◆ **Work request**:
In this material, which lines include the string "chevron"? Show them.

======== Records shown

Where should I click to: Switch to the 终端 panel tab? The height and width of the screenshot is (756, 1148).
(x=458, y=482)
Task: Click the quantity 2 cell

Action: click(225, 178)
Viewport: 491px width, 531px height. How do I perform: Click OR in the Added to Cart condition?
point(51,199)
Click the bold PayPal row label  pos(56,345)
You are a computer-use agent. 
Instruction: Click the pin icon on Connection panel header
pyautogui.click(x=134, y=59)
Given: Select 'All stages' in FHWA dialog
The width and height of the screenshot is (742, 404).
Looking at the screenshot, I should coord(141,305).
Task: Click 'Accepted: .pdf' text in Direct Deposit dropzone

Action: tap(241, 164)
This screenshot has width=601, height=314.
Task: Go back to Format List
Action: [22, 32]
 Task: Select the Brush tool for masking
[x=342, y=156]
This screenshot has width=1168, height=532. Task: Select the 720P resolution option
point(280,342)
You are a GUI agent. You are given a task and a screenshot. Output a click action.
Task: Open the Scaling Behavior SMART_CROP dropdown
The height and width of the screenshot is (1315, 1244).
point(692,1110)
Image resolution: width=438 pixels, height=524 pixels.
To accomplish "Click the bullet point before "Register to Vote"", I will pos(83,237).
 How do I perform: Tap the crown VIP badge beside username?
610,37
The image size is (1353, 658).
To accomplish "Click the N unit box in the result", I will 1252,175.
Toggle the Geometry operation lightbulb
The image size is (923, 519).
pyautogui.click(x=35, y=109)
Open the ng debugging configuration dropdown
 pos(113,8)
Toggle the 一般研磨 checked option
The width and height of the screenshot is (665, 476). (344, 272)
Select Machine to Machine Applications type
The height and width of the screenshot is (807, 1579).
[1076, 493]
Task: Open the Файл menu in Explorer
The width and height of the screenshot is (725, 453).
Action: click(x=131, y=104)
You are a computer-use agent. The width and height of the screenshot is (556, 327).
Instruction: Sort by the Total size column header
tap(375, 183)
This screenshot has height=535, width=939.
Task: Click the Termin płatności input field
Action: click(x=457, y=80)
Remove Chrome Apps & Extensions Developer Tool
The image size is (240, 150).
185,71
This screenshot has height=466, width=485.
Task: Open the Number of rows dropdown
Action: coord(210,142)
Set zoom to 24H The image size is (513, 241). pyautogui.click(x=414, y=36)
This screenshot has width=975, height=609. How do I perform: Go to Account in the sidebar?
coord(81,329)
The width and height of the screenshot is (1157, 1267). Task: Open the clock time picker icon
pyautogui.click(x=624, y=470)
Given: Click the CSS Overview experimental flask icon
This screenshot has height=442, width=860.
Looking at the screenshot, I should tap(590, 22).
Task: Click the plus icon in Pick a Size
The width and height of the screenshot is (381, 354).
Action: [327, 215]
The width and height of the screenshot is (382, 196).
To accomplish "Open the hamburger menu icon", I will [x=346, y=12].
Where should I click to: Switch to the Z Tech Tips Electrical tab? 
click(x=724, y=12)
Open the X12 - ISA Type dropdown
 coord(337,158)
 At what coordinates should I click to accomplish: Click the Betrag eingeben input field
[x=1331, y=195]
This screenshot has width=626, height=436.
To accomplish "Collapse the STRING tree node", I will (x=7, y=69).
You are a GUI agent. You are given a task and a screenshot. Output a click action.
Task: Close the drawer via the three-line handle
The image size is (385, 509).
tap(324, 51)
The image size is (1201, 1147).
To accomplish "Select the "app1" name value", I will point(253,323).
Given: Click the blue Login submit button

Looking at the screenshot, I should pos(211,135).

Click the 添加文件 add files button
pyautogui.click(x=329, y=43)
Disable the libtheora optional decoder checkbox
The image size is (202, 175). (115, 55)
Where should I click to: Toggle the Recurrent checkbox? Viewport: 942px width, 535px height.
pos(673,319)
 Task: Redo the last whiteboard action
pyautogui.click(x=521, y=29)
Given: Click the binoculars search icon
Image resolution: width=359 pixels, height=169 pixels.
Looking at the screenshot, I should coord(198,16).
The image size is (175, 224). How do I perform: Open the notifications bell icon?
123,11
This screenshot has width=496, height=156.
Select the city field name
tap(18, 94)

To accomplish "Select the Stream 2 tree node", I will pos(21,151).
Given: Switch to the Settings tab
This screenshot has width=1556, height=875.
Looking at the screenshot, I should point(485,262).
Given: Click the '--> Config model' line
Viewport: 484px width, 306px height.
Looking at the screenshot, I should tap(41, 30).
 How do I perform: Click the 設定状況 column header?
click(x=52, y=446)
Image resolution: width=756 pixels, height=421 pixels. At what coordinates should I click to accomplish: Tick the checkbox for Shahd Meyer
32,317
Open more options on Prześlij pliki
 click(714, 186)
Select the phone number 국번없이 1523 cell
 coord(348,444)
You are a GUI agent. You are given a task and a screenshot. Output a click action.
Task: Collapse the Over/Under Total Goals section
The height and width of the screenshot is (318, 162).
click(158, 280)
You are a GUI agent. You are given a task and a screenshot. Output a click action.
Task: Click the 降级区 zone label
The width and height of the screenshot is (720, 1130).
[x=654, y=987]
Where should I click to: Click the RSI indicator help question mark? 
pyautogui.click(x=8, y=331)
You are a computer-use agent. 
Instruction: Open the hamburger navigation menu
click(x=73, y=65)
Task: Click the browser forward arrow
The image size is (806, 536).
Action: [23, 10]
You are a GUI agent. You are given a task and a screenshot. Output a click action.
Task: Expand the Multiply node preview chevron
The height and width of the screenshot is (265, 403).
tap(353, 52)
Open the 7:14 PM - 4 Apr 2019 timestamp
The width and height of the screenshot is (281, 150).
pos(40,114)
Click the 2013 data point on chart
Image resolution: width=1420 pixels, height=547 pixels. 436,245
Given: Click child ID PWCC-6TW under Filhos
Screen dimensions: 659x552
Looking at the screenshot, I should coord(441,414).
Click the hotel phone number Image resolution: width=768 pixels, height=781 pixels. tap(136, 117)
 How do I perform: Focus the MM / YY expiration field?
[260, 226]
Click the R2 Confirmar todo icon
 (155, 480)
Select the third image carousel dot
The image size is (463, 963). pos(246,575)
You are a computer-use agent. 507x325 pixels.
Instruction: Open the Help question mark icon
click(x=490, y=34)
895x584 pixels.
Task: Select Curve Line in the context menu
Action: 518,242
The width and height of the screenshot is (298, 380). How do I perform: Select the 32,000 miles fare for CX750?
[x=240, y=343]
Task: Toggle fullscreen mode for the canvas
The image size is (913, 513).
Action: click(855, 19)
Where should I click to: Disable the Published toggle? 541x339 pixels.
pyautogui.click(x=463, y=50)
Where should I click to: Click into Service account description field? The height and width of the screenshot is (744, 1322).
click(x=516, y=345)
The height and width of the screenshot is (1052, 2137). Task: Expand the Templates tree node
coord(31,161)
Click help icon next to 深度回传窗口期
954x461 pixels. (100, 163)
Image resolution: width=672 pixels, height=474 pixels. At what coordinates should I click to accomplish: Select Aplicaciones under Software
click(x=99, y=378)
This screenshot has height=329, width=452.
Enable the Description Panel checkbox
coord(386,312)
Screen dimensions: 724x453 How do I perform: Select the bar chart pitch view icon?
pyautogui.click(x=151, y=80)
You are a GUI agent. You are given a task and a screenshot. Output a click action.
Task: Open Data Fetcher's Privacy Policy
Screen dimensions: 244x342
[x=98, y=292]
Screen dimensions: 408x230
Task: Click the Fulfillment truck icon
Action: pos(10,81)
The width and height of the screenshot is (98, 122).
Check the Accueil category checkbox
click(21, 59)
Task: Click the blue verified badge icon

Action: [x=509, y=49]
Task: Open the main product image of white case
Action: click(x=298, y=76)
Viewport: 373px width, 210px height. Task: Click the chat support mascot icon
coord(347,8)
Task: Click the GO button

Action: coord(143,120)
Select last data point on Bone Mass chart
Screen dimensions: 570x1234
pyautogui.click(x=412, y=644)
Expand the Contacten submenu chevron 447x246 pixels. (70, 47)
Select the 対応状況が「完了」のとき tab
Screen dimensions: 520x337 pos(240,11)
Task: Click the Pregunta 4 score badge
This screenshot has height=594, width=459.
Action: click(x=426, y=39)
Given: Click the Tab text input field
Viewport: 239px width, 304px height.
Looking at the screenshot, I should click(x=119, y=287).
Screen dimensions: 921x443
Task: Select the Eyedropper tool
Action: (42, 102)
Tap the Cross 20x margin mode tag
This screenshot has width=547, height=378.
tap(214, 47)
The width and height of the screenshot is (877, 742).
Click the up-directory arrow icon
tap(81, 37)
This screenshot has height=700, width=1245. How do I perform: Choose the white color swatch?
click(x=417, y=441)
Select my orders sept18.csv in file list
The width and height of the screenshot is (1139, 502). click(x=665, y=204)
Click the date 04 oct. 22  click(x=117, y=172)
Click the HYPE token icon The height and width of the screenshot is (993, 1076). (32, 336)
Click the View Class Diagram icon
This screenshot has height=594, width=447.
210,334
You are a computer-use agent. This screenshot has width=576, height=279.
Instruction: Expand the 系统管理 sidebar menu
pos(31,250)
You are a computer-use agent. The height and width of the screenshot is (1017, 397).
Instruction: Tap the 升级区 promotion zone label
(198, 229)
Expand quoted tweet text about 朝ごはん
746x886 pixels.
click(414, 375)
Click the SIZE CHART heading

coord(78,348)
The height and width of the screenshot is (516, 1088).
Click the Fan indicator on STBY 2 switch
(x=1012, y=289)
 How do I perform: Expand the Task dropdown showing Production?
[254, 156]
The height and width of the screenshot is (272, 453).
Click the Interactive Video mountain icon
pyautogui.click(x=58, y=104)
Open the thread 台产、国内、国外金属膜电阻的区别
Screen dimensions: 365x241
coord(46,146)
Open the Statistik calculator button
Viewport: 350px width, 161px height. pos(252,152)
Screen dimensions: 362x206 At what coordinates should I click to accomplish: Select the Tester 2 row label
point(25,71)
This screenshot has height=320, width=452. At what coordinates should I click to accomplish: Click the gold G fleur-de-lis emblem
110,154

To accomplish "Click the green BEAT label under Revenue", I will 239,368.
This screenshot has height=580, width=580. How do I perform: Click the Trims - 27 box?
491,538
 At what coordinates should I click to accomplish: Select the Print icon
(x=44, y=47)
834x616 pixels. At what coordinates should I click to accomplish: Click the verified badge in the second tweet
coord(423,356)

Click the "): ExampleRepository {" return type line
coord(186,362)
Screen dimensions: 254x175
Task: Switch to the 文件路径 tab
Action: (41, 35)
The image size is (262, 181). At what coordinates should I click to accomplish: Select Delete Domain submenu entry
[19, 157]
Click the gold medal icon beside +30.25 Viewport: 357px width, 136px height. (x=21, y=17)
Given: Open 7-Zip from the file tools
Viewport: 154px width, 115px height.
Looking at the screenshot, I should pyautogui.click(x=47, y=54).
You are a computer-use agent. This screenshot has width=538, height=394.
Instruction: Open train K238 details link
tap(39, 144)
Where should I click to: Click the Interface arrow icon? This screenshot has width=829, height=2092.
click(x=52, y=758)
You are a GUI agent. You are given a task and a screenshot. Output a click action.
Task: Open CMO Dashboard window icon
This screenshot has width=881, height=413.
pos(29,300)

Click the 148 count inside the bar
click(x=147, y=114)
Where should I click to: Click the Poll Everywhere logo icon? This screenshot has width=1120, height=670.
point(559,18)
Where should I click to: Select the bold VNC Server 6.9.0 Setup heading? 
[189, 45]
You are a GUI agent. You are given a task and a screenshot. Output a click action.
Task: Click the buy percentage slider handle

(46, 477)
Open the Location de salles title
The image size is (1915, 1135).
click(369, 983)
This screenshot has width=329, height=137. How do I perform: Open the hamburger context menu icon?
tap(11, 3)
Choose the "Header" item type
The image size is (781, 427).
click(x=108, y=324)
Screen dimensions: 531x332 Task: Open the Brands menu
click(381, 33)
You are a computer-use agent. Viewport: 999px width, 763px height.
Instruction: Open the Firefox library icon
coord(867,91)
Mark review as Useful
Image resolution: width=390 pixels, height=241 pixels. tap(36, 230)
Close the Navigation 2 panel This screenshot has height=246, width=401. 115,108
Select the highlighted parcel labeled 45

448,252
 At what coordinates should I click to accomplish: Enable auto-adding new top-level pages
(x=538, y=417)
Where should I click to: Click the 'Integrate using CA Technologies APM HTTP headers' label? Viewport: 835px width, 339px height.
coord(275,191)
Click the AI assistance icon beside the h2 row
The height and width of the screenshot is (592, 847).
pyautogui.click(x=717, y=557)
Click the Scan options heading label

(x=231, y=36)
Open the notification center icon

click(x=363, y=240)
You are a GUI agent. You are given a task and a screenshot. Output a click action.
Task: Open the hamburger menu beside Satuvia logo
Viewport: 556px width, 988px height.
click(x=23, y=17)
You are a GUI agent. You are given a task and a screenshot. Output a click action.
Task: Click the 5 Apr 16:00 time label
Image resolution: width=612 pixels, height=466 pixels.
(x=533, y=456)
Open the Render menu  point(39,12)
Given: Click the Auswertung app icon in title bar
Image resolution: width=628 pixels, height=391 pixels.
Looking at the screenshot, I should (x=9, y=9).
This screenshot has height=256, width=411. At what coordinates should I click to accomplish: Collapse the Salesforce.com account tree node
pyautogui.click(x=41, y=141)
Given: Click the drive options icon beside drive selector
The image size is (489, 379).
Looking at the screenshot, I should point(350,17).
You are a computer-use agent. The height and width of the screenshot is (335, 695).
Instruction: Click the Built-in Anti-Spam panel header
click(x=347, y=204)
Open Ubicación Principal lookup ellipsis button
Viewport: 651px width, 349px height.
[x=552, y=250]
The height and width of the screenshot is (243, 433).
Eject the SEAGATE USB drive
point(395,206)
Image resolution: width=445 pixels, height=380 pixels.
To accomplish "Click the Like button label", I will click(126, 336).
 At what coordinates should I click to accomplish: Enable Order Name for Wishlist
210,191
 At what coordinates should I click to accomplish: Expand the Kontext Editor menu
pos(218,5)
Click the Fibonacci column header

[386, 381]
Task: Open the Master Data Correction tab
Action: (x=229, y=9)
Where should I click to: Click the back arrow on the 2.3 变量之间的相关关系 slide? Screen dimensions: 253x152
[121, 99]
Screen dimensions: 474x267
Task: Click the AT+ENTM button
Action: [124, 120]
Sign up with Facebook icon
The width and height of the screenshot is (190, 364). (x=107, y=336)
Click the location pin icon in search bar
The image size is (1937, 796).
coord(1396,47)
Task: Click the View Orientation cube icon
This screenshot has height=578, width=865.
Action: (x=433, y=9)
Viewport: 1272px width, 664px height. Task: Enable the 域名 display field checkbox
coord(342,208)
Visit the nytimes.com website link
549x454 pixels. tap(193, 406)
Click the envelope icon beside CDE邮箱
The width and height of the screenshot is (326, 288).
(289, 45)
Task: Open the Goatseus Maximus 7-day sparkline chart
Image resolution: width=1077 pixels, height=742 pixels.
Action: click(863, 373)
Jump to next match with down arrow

================

◆ **Exercise response**:
Task: Expand the Multiply node preview chevron
Expand the Contacten submenu chevron 447x246 pixels. (70, 47)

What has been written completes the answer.